Issue 949: When people witness the effects of death and its signs in themselves it is obligatory upon them to surrender deposits (Amaanaat) and immediately return them to the (appropriate people). Just as it is obligatory upon he is indebted and the term of his debt has arrived (it is obligatory) that, without delay, he will immediately pay it. When it is not possible that he can act like that or the term of payment of his debt had not arrived, it is obligatory that he make a will (regarding it). When he is not content that they will come to know of his will, it is obligatory upon him to bring someone as a witness for it. When he is content that his heirs will pay his debts, a will is not obligatory upon him.
Issue 950: He who witnesses the effects of death and its signs and has Khums, Zakah and the restitution of an injustice obligatory upon him, it is obligatory that he immediately set out to pay that which is obligatory upon him. When that is not possible, then, if he has property or does not have property but there is a probability that his relatives will pay it on his behalf, it is obligatory that he make a will (to that effect).
Likewise, when one has an obligatory pilgrimage upon him and when the Qadhaa’ of a prayer or fast was in his responsibility, it is obligatory upon him to make a will, according to obligatory precaution (with the observance of that which has passed in the prayer and fast for hire).
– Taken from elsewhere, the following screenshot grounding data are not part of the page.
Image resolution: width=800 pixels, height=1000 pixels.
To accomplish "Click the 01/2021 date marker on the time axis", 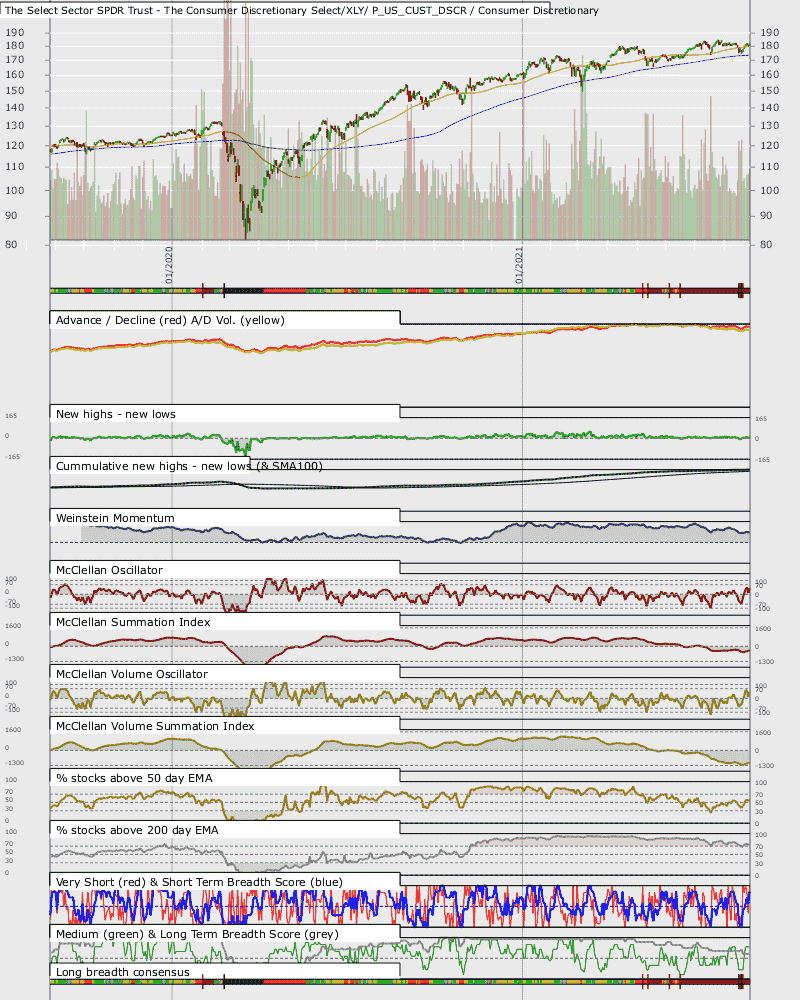I will pos(519,265).
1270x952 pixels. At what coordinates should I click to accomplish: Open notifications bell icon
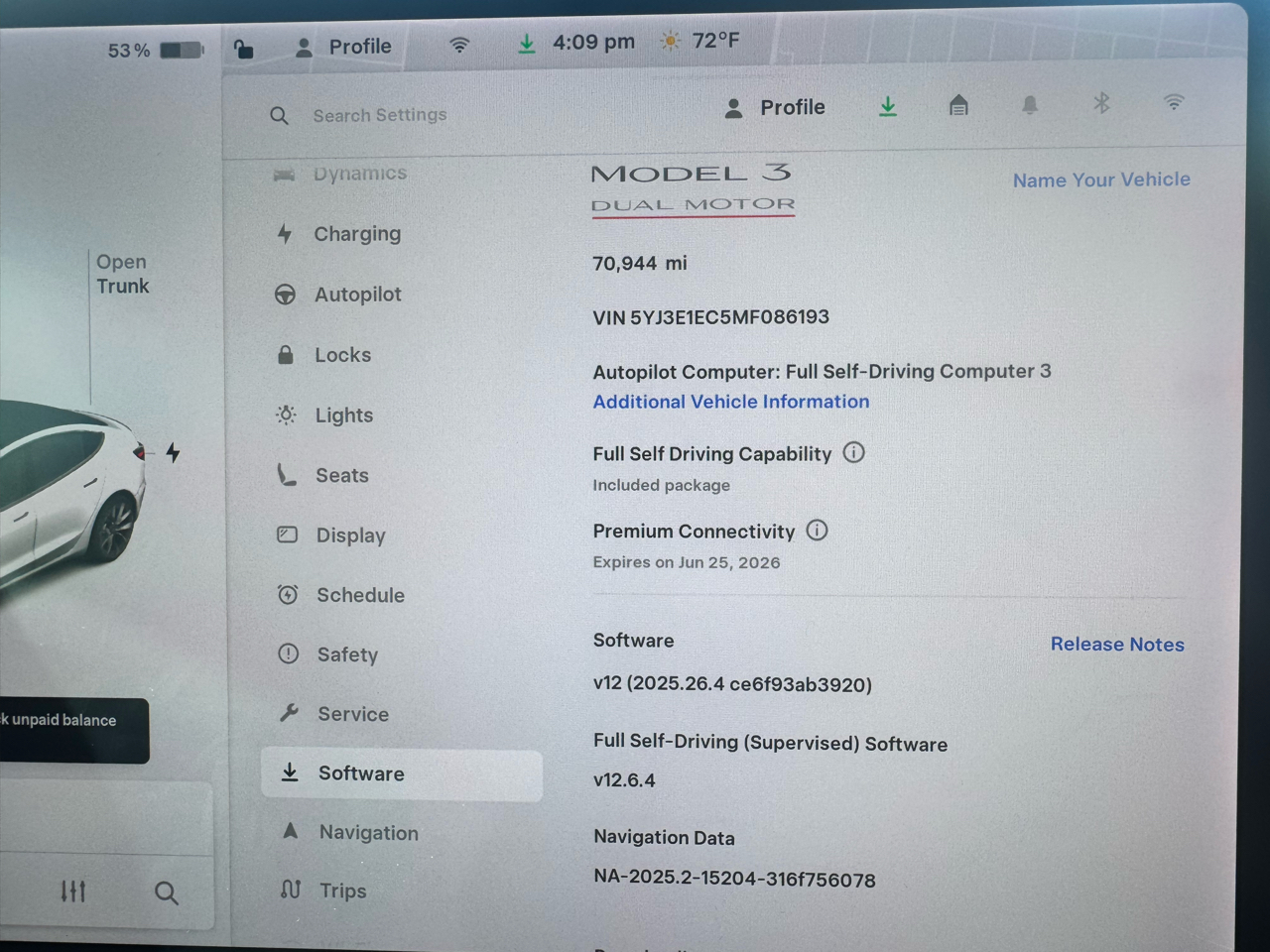click(x=1030, y=105)
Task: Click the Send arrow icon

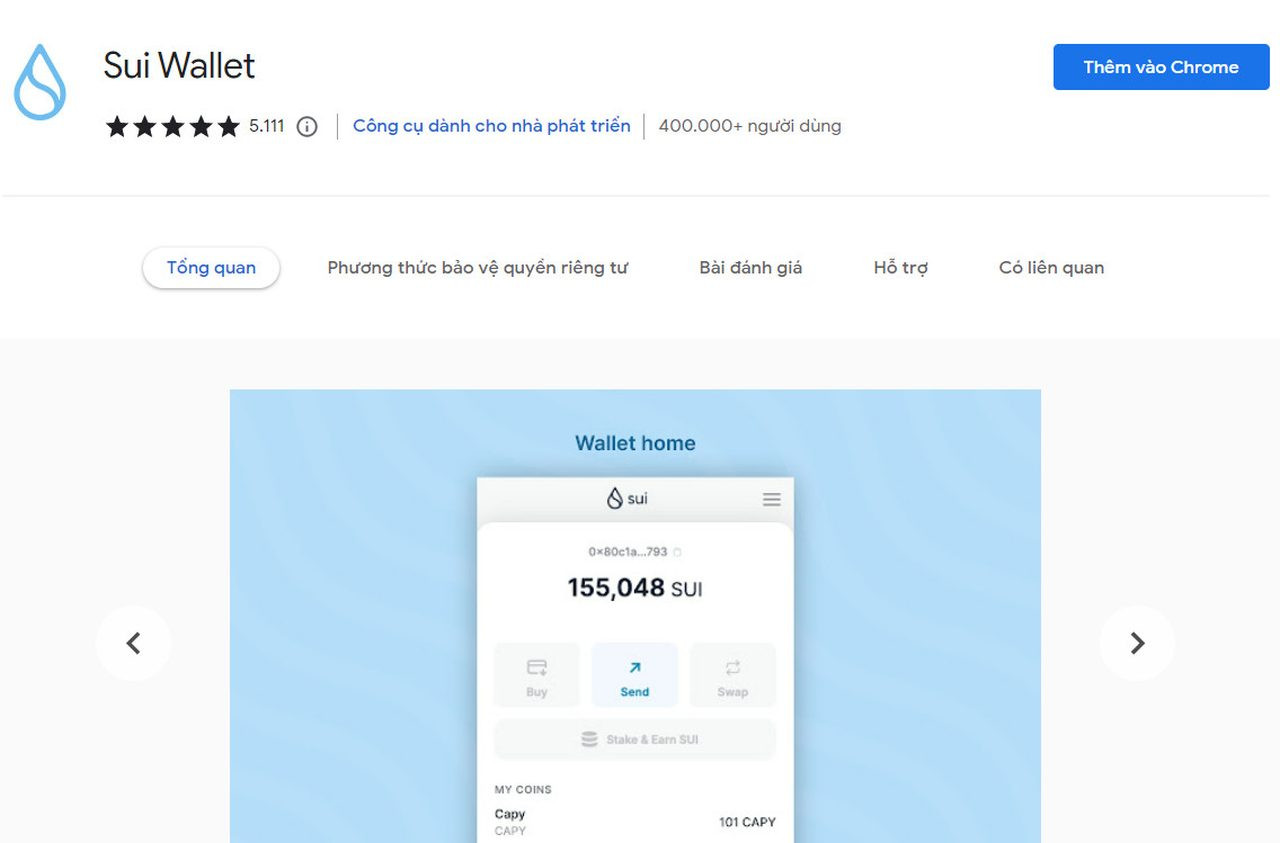Action: pyautogui.click(x=634, y=668)
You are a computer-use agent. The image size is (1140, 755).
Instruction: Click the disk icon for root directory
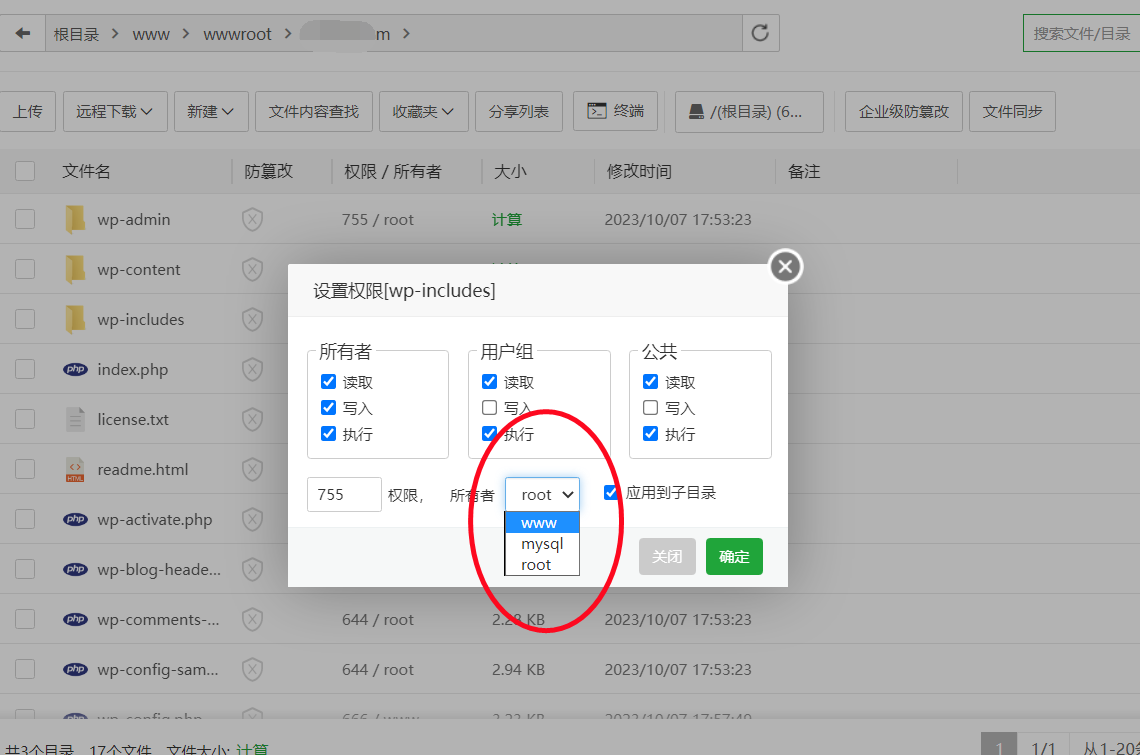(x=695, y=112)
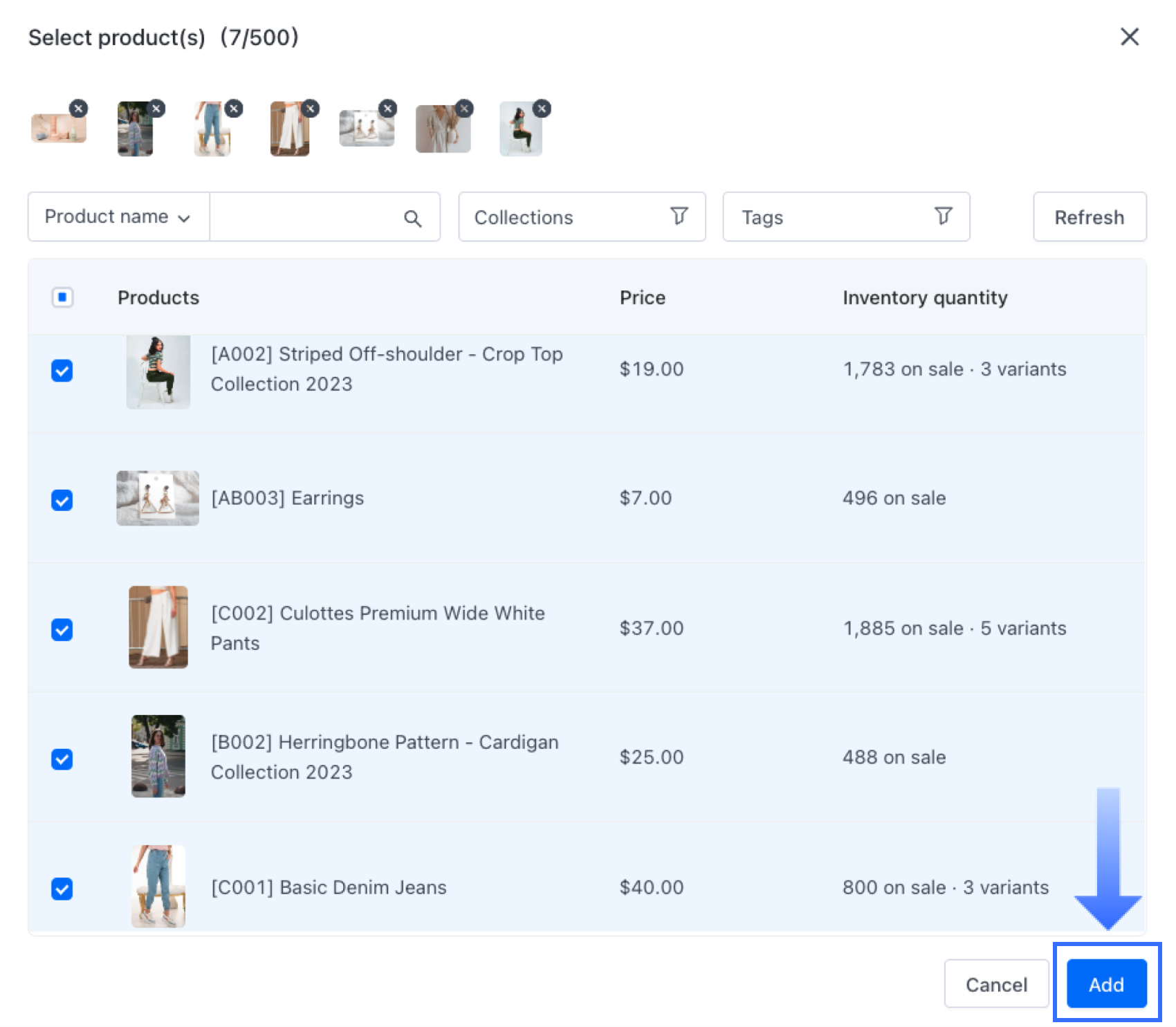Click the magnifier search icon
Image resolution: width=1176 pixels, height=1027 pixels.
click(x=412, y=219)
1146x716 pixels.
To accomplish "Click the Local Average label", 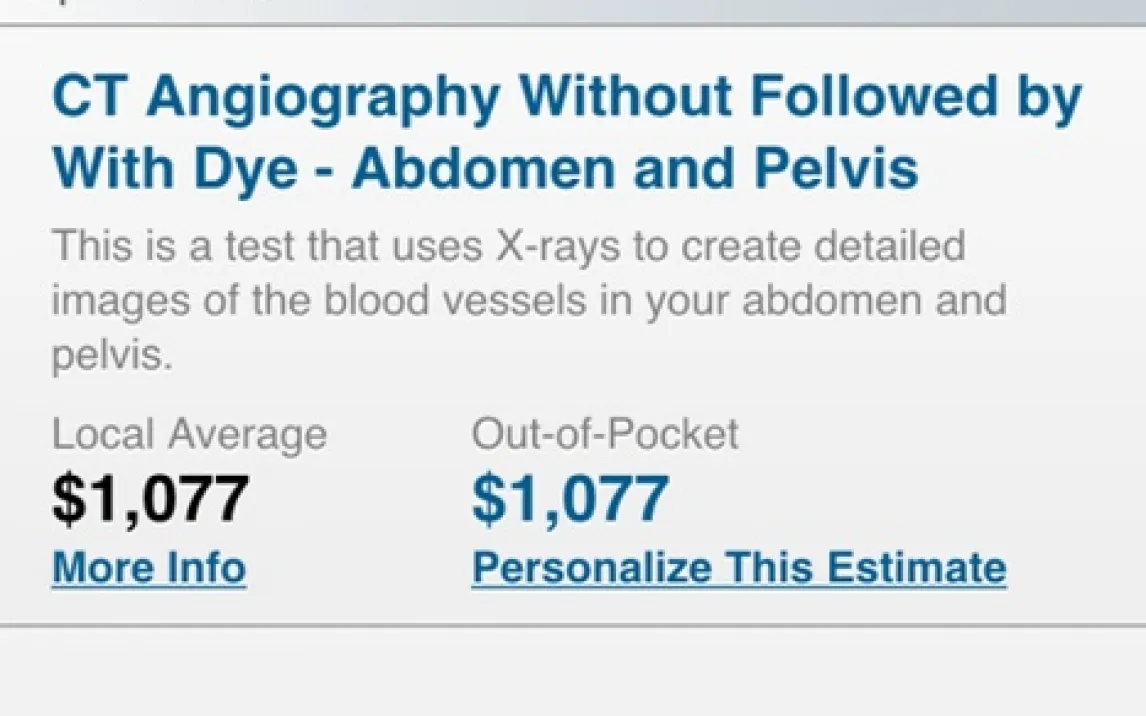I will 189,435.

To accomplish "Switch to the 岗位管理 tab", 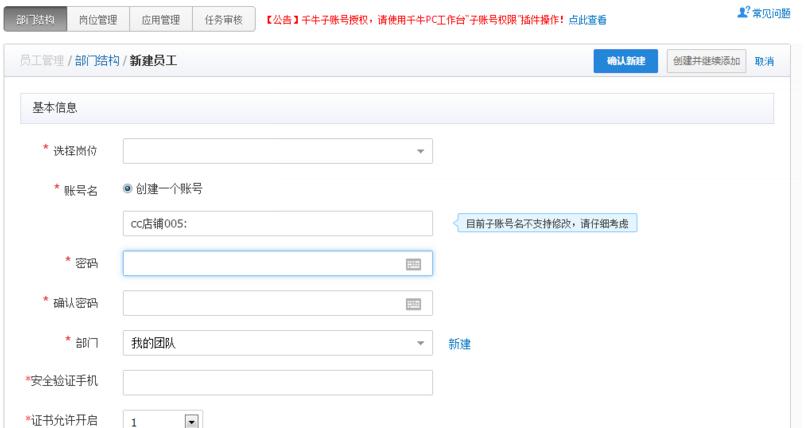I will click(x=98, y=20).
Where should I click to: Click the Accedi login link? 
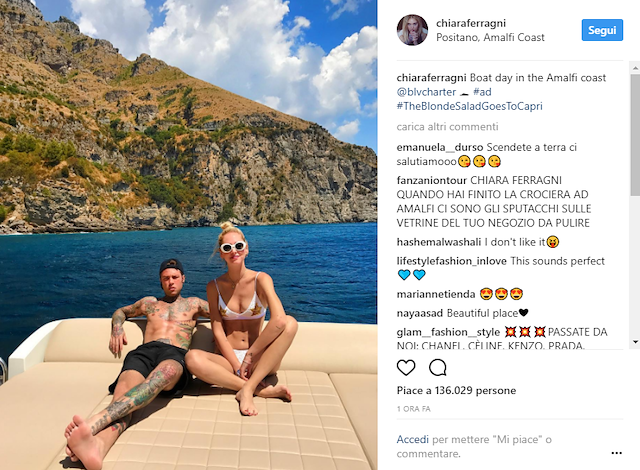click(412, 439)
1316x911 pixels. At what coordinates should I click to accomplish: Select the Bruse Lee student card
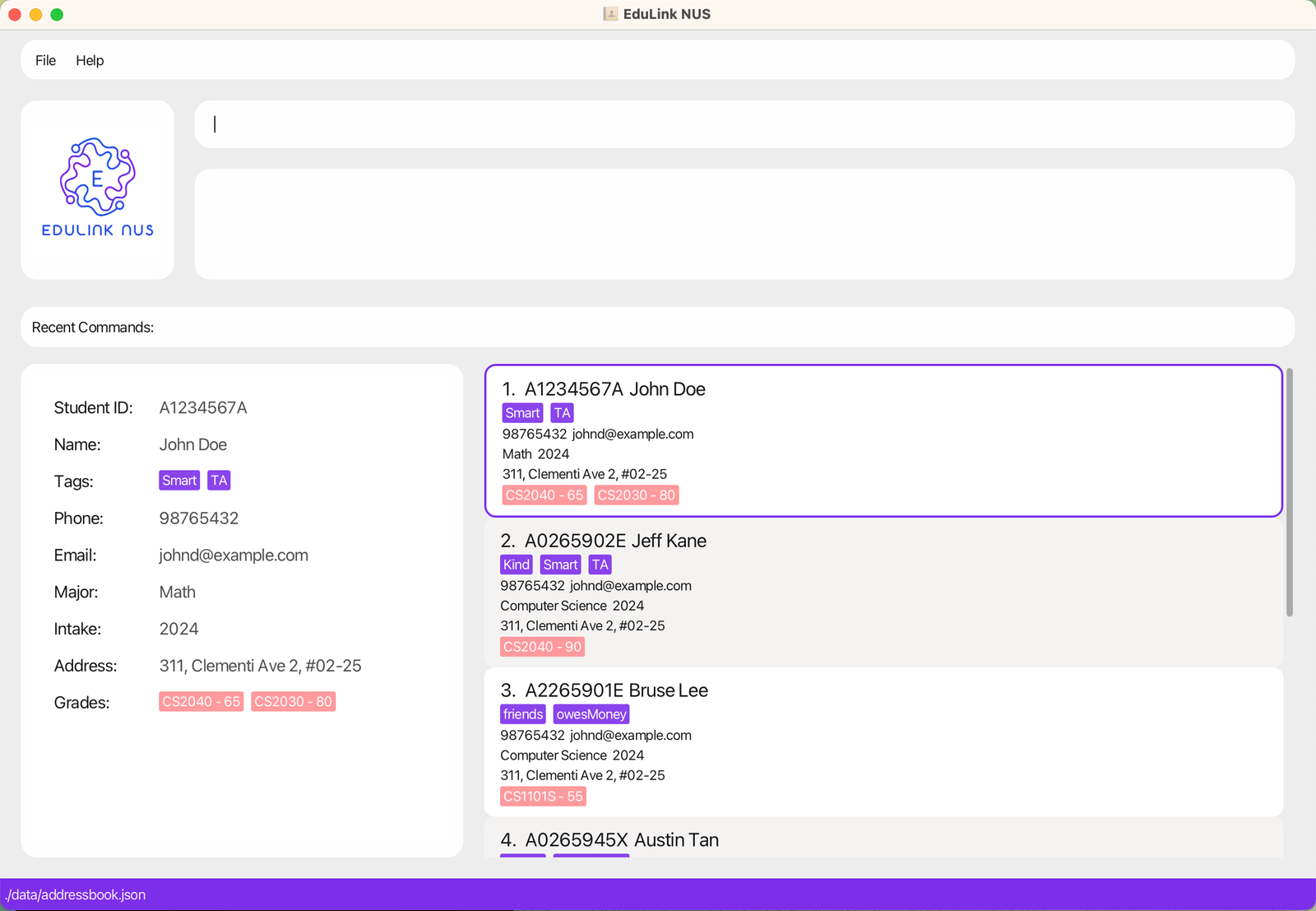coord(883,742)
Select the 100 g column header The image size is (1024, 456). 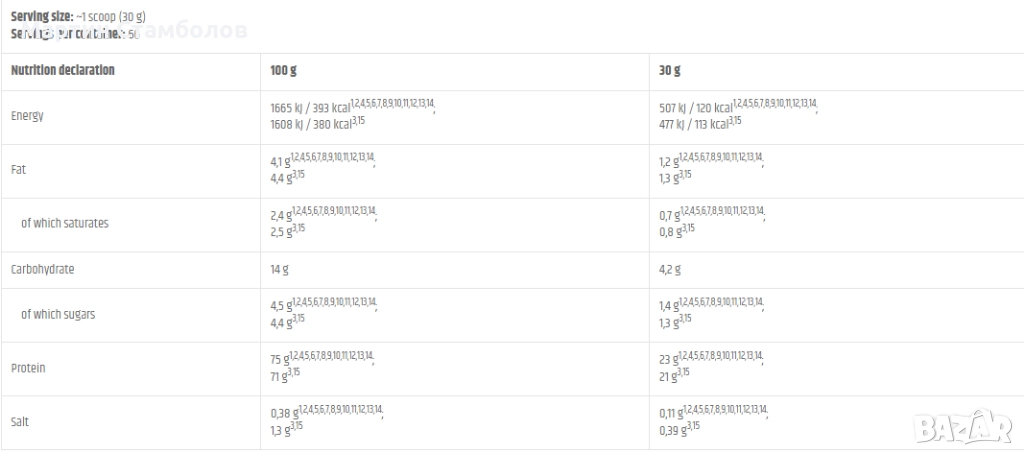click(x=283, y=71)
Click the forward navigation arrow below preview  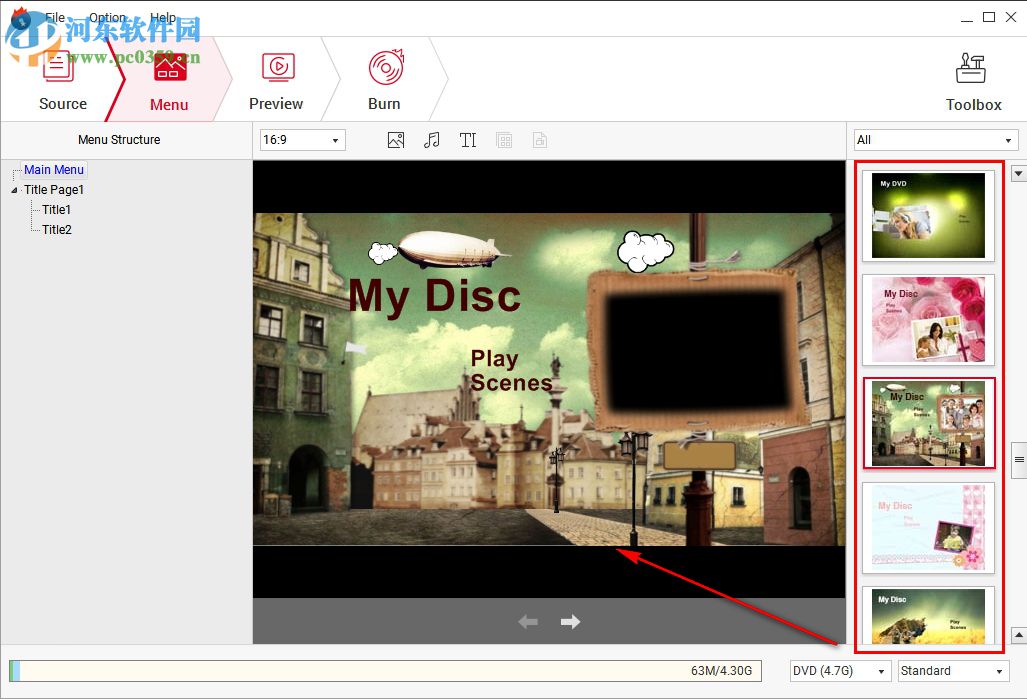pyautogui.click(x=570, y=621)
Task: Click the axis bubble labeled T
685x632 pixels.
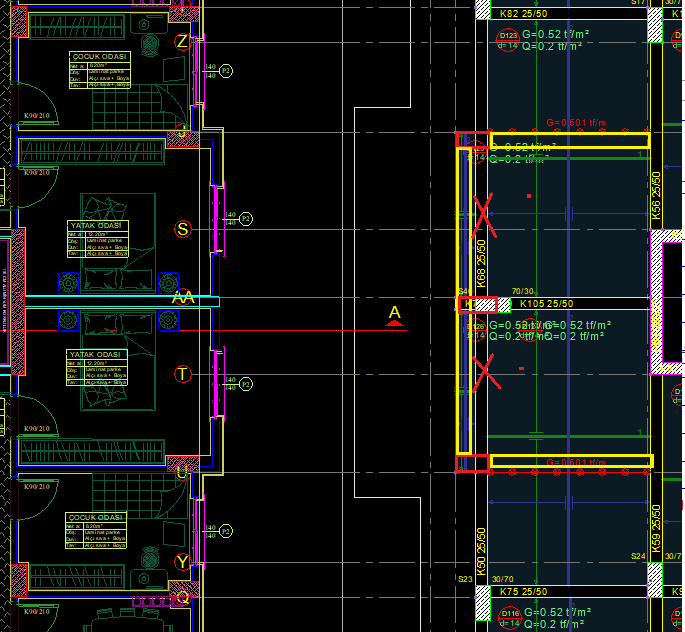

Issue 951: He who has a debt, an obligatory pilgrimage, Khums, Zakah and whatever is similar to that in his responsibility, and, then, dies, it is obligatory to pay these matters from the principle of his property, although he had not made a will. When some is in excess, if he had willed to disburse of third of it or something from its third in a particular area, it is obligatory to act according to his will.
When he had not will anything to anyone, there is not third for him, rather, whatever is in excess of the payment of his debts is for his heirs.
Issue 952: It is not permissible for people to make a will for more than one third of his property, except when the heirs give permission for that, whether this permission was before his death or after his death. It is not permissible for the heirs to revoke their permission after his death, whether they had permitted it and given permission before his death or after it, according to obligatory precaution.
Issue 953: When there were various will for various actions for a person and the third (of his property) is not sufficient, it is obligatory to act according to what has come in his will in the first sequence. Then, the first until it reaches a third and the remaining will is invalid (except with the permission of his heirs).
As for when one mentions in his will the obligatory acts (like the pilgrimage, Khums, Zakah and injustices) also this part of the will is taken from the principle of his inheritance and the remaining from the third.